» DOCUMENT PASSAGE
Since Japanese aircraft sank the USS Arizona during the Dec. 7, 1941, surprise attack on Pearl Harbor, the battleship has remained in place under water, the watery gravesite to more than 900 sailors entombed within.
“As with remains on other sunken ships, the Navy considers those aboard the Arizona to be in their final resting place,” reports the Associated Press.
The battleship suffered more loss of life than any American ship during the attack, its 1,177 dead comprising nearly half the 2,403 killed at Pearl Harbor. Two hundred and seventy-seven of those sailors and Marines are buried in Honolulu’s National Memorial of the Pacific; the identity of 85 of those men remain unknown.
Among those men is William Edward Mann, an enlisted sailor presumed dead for nearly 80 years. His niece,Teri Mann Whyatt, along with other families of crew members, are now demanding that the U.S. military make every necessary effort to identity those 85 men using similar DNA technology that has identified remains from other Pearl Harbor battleships.
“These men matter and they served. They gave their lives for our country. And they deserve the same honor and respect as any other service member past, present and future,” Whyatt told the AP.
The issue was raised this past February when Kelly McKeague, the director of the Defense POW/MIA Accounting Agency, was asked during a Facebook Live meeting when the agency would disinter them.
McKeague stated that it didn’t make “pragmatic sense” to identify them.
Rear Adm. Darius Banaji, the agency’s deputy director, also reported that the Navy has no plans to disinter the remains and try to identify them because there is insufficient documentation.
Unlike the USS Oklahoma, where 388 previously unidentified sailors and Marines were disinterred from that same cemetery and identified in 2015, Banaji told the AP that the military has files on just half of those missing from the Arizona.
That number is once again halved when it comes to medical records. The Navy has the dental records for only 130 men who were aboard the Arizona. Some documents are believed to have been destroyed with the battleship. Others may have been lost in a 1973 fire at a military personnel records office, according to the AP.

» EXERCISE PROMPT
In the USS Arizona article, for how many men aboard the battleship does the Navy have dental records?

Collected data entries
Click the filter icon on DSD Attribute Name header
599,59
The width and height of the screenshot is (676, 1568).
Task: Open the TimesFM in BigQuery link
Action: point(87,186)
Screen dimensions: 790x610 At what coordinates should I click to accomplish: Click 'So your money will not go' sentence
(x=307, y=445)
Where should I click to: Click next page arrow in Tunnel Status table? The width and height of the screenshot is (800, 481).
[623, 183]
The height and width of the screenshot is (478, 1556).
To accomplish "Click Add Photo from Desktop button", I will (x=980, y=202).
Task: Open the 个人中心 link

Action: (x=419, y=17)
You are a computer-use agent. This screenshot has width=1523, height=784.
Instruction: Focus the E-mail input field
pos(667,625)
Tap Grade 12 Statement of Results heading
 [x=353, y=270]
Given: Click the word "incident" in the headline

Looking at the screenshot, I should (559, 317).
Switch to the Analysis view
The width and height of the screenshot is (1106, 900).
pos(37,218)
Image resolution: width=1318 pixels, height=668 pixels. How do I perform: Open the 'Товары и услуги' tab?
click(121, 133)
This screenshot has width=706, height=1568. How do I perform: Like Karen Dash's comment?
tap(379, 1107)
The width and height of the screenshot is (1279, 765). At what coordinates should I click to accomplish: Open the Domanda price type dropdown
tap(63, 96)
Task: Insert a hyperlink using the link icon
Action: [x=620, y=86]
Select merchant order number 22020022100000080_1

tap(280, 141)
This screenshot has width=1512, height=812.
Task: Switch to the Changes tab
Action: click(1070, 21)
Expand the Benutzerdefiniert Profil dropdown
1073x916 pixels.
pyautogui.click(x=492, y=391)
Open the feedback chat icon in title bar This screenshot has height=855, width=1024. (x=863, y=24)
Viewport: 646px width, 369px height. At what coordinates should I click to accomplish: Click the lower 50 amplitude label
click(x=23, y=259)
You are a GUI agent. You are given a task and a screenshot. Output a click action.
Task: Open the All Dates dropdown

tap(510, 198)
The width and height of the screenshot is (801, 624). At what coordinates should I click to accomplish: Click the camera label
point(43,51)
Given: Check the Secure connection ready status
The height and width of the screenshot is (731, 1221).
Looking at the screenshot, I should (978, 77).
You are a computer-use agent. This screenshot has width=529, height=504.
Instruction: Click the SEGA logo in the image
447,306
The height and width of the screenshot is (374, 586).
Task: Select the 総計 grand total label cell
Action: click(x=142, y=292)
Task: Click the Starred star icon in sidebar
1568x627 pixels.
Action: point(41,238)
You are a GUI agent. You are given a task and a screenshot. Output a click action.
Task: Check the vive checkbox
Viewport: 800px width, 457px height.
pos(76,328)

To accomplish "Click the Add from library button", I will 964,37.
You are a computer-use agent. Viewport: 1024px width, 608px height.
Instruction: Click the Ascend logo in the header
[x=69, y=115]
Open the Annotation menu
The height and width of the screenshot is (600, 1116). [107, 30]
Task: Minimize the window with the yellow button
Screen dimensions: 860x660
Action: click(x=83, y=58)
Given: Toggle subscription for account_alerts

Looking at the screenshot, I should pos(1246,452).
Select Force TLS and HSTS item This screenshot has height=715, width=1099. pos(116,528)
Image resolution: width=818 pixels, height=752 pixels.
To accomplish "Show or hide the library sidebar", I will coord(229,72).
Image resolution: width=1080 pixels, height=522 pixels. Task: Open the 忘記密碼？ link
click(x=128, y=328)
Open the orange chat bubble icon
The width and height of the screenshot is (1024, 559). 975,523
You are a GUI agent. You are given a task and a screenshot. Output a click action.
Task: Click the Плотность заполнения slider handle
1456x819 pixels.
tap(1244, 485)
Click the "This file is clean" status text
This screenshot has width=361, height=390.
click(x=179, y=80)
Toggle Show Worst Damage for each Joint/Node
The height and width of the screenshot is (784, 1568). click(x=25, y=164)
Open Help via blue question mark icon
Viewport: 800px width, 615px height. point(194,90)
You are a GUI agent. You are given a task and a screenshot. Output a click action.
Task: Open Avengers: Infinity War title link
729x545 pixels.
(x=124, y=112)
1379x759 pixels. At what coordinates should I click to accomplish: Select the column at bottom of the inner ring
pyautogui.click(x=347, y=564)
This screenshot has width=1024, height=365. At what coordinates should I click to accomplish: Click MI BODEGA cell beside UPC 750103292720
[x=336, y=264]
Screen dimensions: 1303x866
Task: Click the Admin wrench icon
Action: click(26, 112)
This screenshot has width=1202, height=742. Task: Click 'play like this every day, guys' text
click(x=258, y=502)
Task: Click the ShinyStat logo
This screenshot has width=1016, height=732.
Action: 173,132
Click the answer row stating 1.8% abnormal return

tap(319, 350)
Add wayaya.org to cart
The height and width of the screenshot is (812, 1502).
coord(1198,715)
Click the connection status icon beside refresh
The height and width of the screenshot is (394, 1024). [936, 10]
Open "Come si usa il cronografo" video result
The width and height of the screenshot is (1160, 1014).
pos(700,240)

» RESULT
Only 130 men.